Воцарилась тишина. Афанасий Петрович судя по всему собирался с мыслями. Все почувствовали, что сейчас он расскажет что-то очень интересное, и старый помещик не обманул ожиданий.

— В первый и в последний раз, господа, я побывал в Париже в сентябре 1858 года. Я совершал тогда свадебное путешествие, и моя ныне уже покойная супруга Елизавета Александровна была столь же юной и очаровательной, как сейчас г-жа Невзорова. В те годы я слыл одним из лучших шахматных игроков России, поэтому, очутившись в Париже, я естественно стремился в знаменитое кафе «Режанс», чтобы помериться силами с первым шахматистом Франции г-ном Гаррвицем. Как вы понимаете, господа, в медовый месяц непросто найти время для шахмат. Все же в один из дней мне удалось ненадолго оторваться от моей любезной супруги, и я посетил это шахматное кафе, располагавшееся неподалеку от Пале-Рояля.
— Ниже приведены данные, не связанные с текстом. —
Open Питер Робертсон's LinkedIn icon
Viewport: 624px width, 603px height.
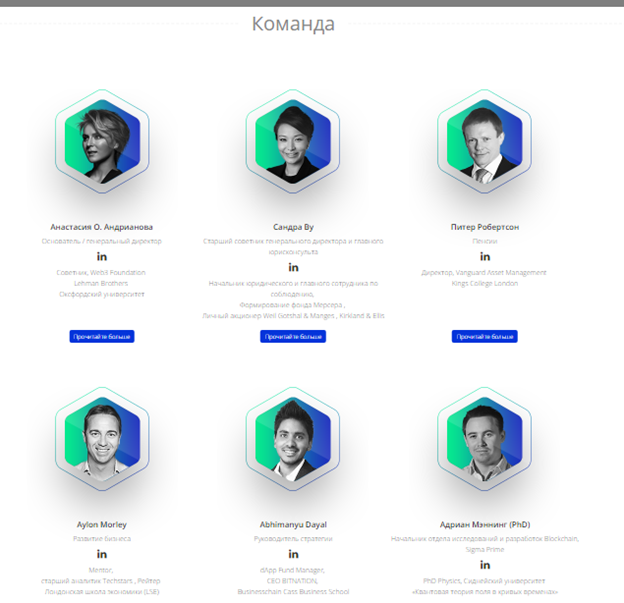[x=485, y=257]
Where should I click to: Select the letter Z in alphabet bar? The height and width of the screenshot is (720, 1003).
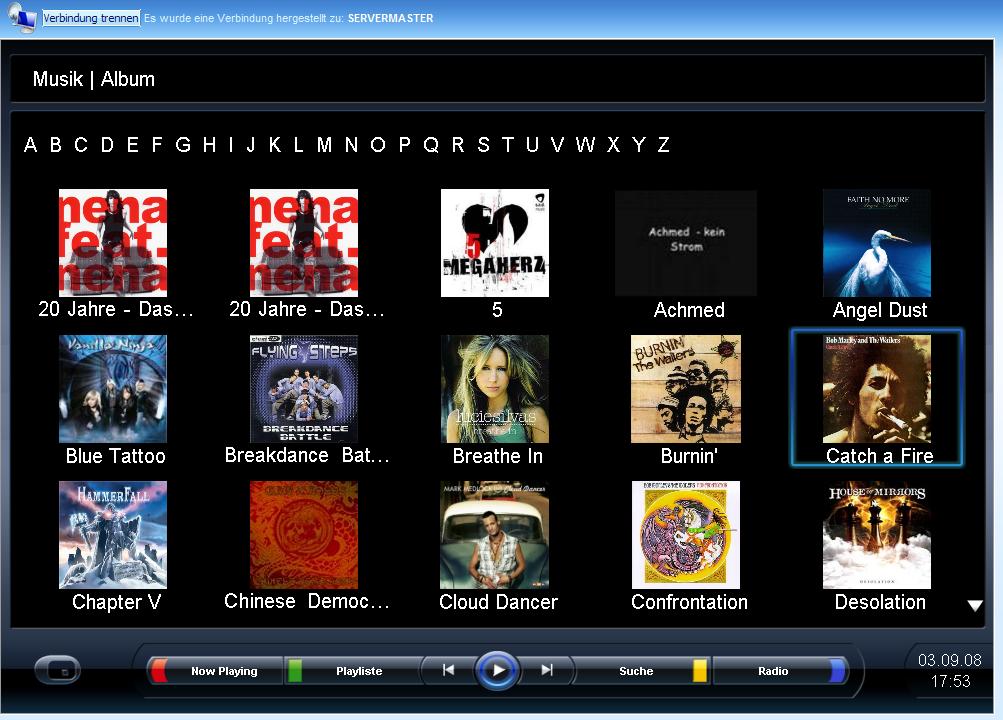663,145
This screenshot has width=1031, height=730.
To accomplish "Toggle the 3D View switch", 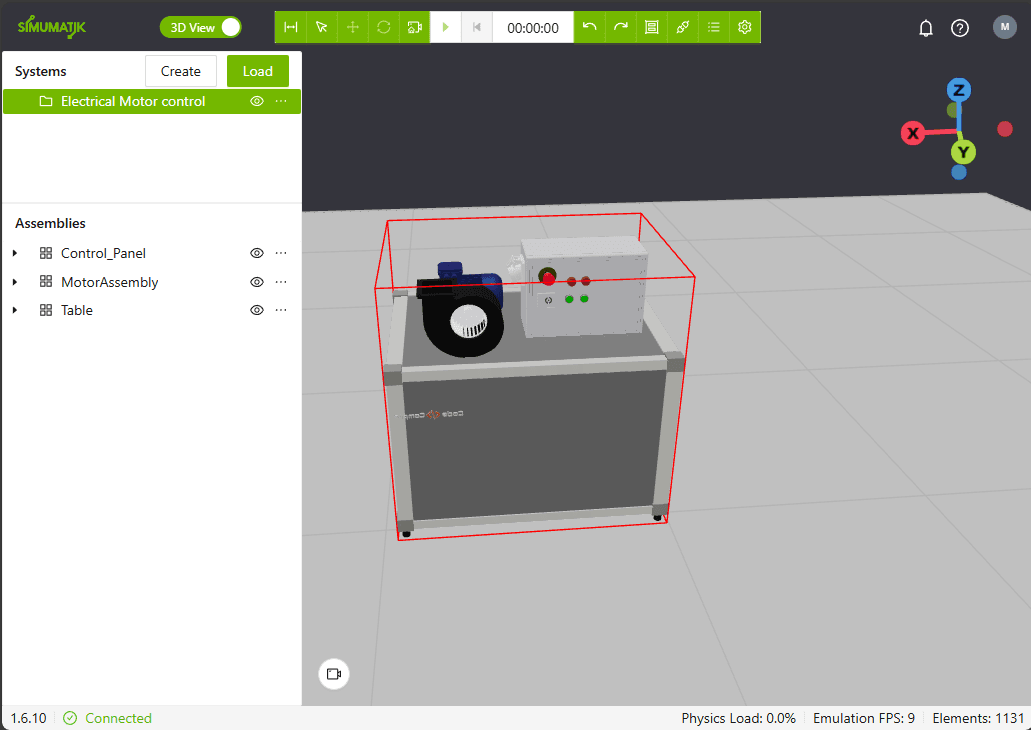I will click(201, 27).
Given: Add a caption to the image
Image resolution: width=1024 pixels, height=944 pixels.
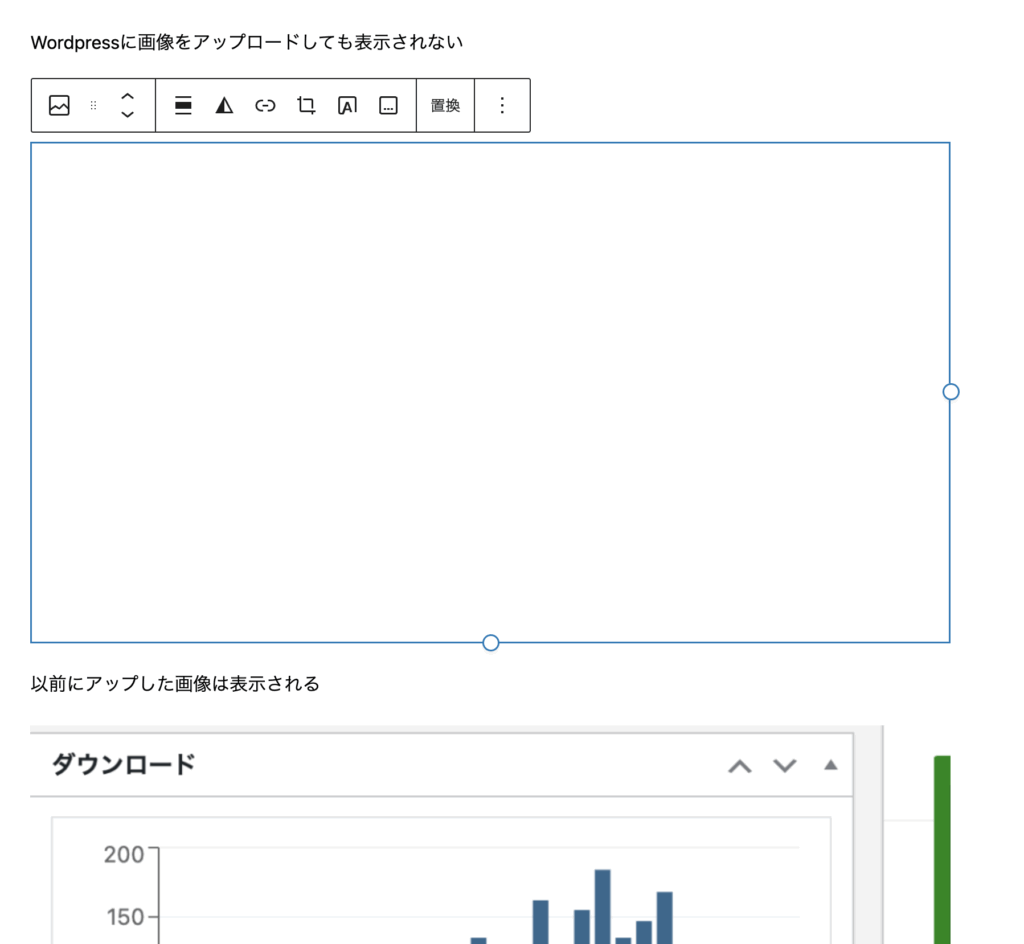Looking at the screenshot, I should pos(389,105).
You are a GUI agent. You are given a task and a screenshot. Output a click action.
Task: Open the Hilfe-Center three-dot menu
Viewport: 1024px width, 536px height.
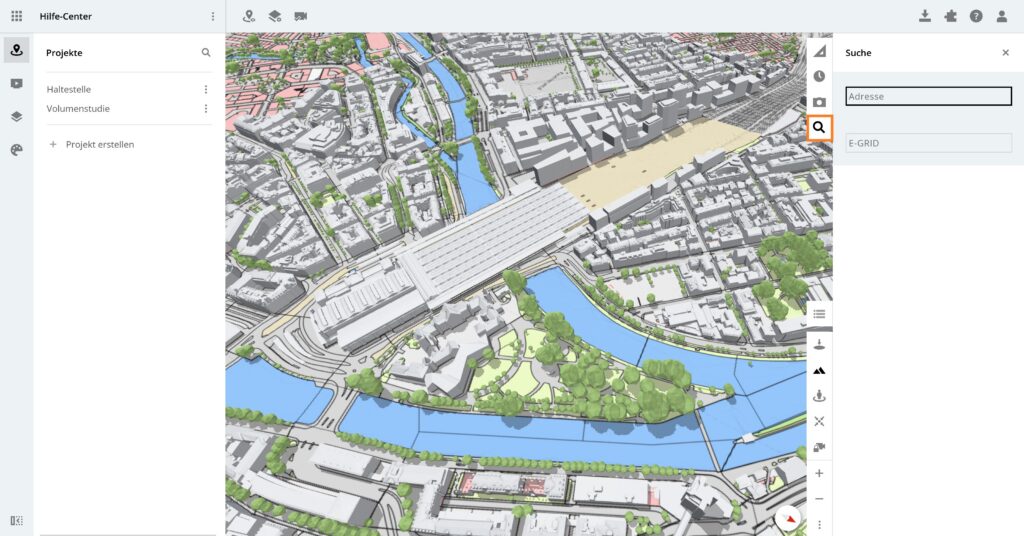click(x=212, y=16)
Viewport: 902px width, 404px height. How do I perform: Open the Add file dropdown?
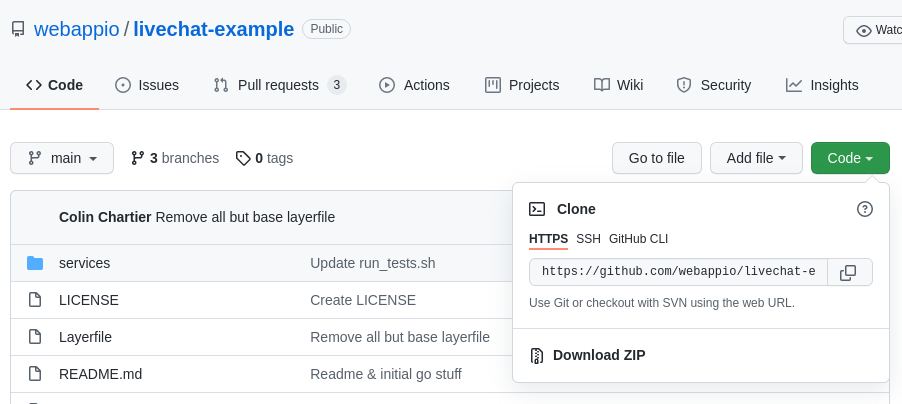pyautogui.click(x=756, y=158)
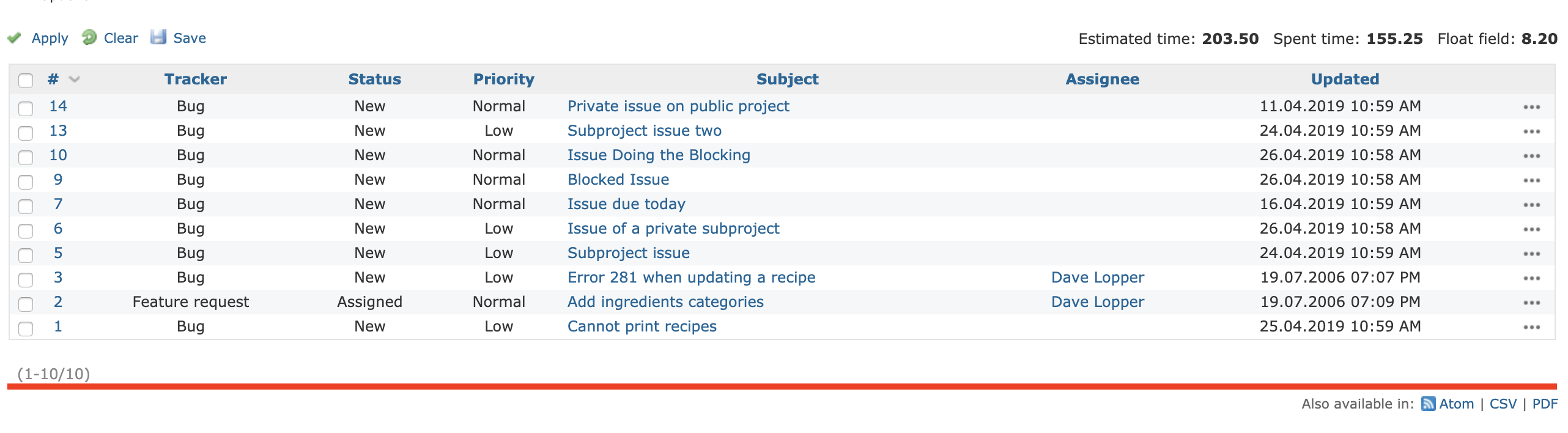Sort by the Status column header
The height and width of the screenshot is (433, 1568).
pos(374,79)
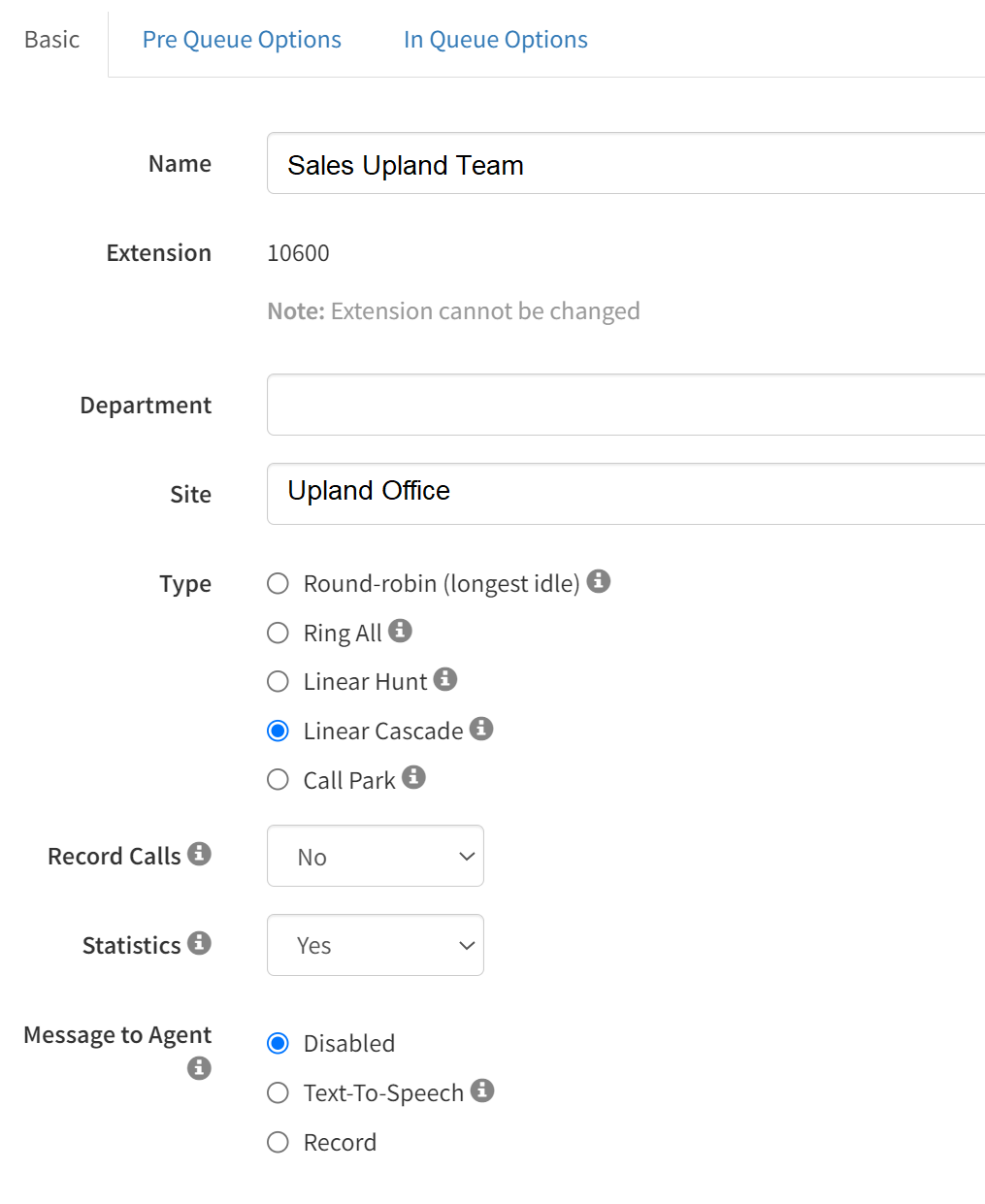Open the Statistics dropdown

(x=376, y=945)
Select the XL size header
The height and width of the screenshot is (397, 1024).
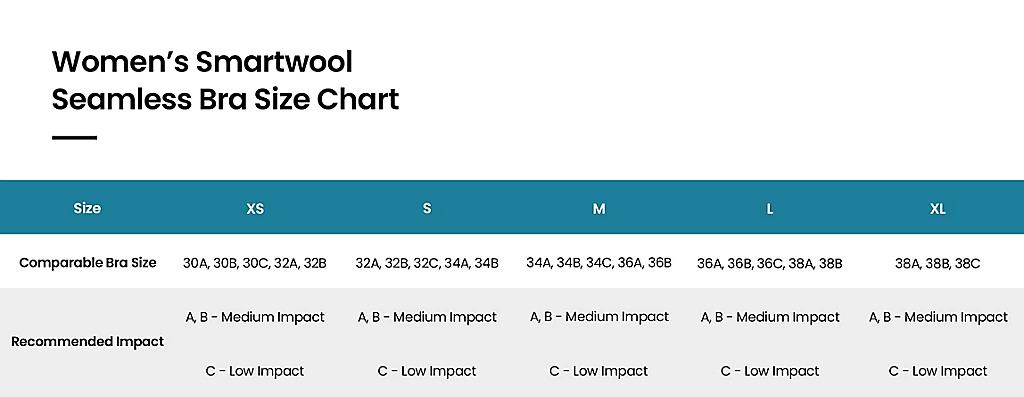(x=938, y=209)
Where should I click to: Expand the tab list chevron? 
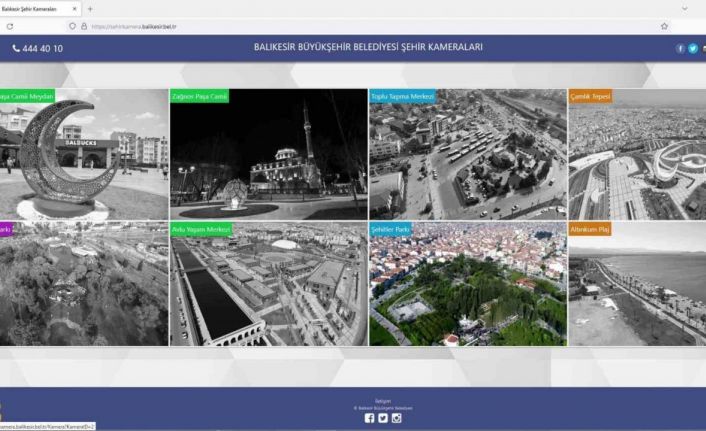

Когда я вошел, большой зал кафе был переполнен. Там были представлены все слои общества, и звучала речь на всех европейских языках. За некоторыми столиками играли в шахматы, за другими — в карты и домино. Одновременно шла жаркая битва на двух биллиардных столах, окруженных игроками, оравшими во все горло.

Я прошел в меньший зал. Здесь было тихо, стояли шесть отличных шахматных столиков, а на стене были выгравированы имена Филидора,  Дешапеля и Лабурдоннэ. За одним из столиков сидел в одиночестве миниатюрный, но очень красивый юноша, а в некотором отдалении от него какой-то господин, судя по одежде иностранец, горячо убеждал в чем-то толстого, добродушного француза.

Поскольку юноша сидел за шахматным столиком, я решил, что он скорее всего имеет некоторое отношение к нашей благородной игре. «Разрешите представиться, сударь, — обратился я к нему по-французски. — Моя фамилия Жеребцов. Я — русский дворянин, и приехал сюда, чтобы помериться силами с г-ном Гаррвицем.» «Очень приятно, сударь, — ответил юноша также по-французски, но я сразу понял, что он не француз. — Моя фамилия Морфи. Пол Морфи, из Луизианы. Я — чемпион Америки, а там вы видите моего импрессарио, который в данную минуту ведет переговоры с владельцем кафе об условиях моего матча с Даниэлем Гаррвицем. Вероятно, наш матч начнется завтра, а пока если вы желаете сразиться, сударь, я к вашим услугам.»

Мы сразу сели за доску, и я проиграл три партии кряду. Несмотря на ошеломляющий разгром, я нашел в себе силы поздравить своего юного соперника и признать, что никогда еще мне не доводилось видеть столь сильного игрока. И то была истинная правда, господа! Немного побеседовав, мы простились, и я никогда больше не видел ни г-на Морфи, ни кафе «Режанс». А несколько месяцев спустя, уже находясь в России я узнал, что мне незачем стыдиться моего поражения, поскольку после моего отъезда перед маленьким американцем склонили головы все величайшие игроки Европы, включая даже ныне покойного профессора Андерсена.

Этот рассказ вполне естественно произвел сильное впечатление на всех присутствующих. Имя Пола Морфи в те годы (да и теперь!) было окружено особым ореолом в глазах всех шахматистов.

— Г-н Жеребцов, — обратился к рассказчику Пильсбери. — Ваш рассказ настолько интересен, что, с вашего позволения, я хотел бы во время следующего перерыва пересказать его г-дам Ласкеру и Стейницу на понятном им английском языке.

До второго и последнего перерыва игрокам предстояло провести еще четыре тура. На этом отрезке Афанасий Петрович потерпел три поражения — от Чигорина, Шифферса и Ульянова. Наметившаяся было сенсация не состоялась, вперед вышли профессионалы. После восьми туров лидировали Ласкер, Пильсбери, Чигорин и Шифферс, набравшие по шесть очков. На очко от них отставали Алапин и Жеребцов. Далее следовали: Стейниц — четыре очка, Хардин три, Прадер и Соловцов — по два, Ульянов и Лизель — по полтора очка.

В перерыве участники и зрители были приглашены к шведскому столу. Длинный П-образный стол буквально ломился от изобилия речных и морских даров. Здесь был представлен богатейший выбор холодных закусок: осетрина горячего копчения и фаршированная щука, астраханская сельдь и маринованная минога, всевозможные виды икры и салат из морской капусты, озерные окунь и лещ, вареные раки и сушеная вобла, тресковая печень и, конечно же, фирменный салат «Столичный»! Все как следует побаловались пивком, а уединившиеся ненадолго Жеребцов, Чигорин и Шифферс приняли также по стаканчику ядреной анисовой водки.